De gevolgen van de spoorwegstaking, die op 17 september 1944 was uitgeroepen, waren enorm. Materieel en goederen verdwenen over onze oostgrens of werden systematisch vernield. De spoorwegen in Nederland werden vanaf die datum door de Deutsche Reichsbahn geëxploiteerd als integraal onderdeel van het Duitse spoorwegnet.
Nadat in september 1944 de geallieerde legers de zuidelijke grens van ons land waren gepasseerd, kwam beneden de grote rivieren langzaam maar zeker de exploitatie van het spoorwegbedrijf weer op gang. Ondanks de druk van de oorlogsvoering en de beperkte materiële hulpmiddelen werd vaak met de nodige improvisatie gepoogd het spoorwegvervoer te herstellen.

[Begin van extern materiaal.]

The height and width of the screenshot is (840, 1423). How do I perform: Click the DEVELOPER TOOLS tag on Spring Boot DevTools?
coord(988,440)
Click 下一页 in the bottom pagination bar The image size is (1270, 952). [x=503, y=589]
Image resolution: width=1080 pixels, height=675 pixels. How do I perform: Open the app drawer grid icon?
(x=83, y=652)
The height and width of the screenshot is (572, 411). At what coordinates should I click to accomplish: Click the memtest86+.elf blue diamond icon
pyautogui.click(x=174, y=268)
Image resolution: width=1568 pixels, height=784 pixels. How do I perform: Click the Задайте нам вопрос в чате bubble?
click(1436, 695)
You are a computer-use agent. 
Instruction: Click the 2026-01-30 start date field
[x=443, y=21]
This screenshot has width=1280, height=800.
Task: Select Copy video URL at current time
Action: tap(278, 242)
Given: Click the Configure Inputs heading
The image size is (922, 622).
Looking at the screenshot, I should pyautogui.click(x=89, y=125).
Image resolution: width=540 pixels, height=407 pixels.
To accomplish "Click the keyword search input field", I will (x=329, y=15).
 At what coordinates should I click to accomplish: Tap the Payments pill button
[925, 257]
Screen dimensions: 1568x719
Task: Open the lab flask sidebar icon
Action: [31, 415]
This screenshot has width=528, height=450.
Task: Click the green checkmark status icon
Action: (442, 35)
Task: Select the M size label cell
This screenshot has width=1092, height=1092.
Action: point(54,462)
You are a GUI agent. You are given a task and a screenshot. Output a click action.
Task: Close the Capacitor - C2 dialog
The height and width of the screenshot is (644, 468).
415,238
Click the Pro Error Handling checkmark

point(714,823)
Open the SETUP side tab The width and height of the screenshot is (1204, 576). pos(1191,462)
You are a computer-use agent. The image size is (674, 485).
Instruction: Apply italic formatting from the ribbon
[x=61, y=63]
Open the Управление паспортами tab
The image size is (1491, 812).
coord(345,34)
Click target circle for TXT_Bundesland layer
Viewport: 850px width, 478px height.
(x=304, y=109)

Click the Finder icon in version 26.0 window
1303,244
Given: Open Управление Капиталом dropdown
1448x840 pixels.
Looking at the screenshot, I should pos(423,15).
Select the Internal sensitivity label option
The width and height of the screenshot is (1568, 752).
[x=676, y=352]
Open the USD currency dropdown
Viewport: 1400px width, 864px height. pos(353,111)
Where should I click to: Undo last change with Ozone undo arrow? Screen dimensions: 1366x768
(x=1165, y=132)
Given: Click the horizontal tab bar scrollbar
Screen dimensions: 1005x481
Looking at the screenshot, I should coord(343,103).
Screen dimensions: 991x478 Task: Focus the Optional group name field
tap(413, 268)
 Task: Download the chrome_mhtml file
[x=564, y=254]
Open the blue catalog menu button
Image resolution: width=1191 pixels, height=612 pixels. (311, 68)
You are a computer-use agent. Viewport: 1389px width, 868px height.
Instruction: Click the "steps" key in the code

Na de Duitse capitulatie op 5 mei 1945 was ook het westen van ons land vrij. Op 7 mei 1945 kwamen de spoorwegen weer onder gezag van NS. Vanaf die datum kon – zo goed en kwaad als het ging – worden begonnen met de wederopbouw van het bijzonder zwaar beschadigde spoorwegbedrijf. In deze moeilijke maanden werd ook gebruik gemaakt van de achtergebleven Duitse locomotieven, al was hun inzet beperkt en van korte duur.
Martin van Oostrom beschrijft aan de hand van Nederlandse en Duitse bronnen de achtergronden, de standplaatsen en de rijdende dienst van de locomotieven van de Deutsche Reichsbahn bij NS vanaf 1944 tot en met het vertrek van de laatste locomotief in 1949.
Het boek is rijk geïllustreerd met vele unieke foto’s, Nederlandse en Duitse documenten.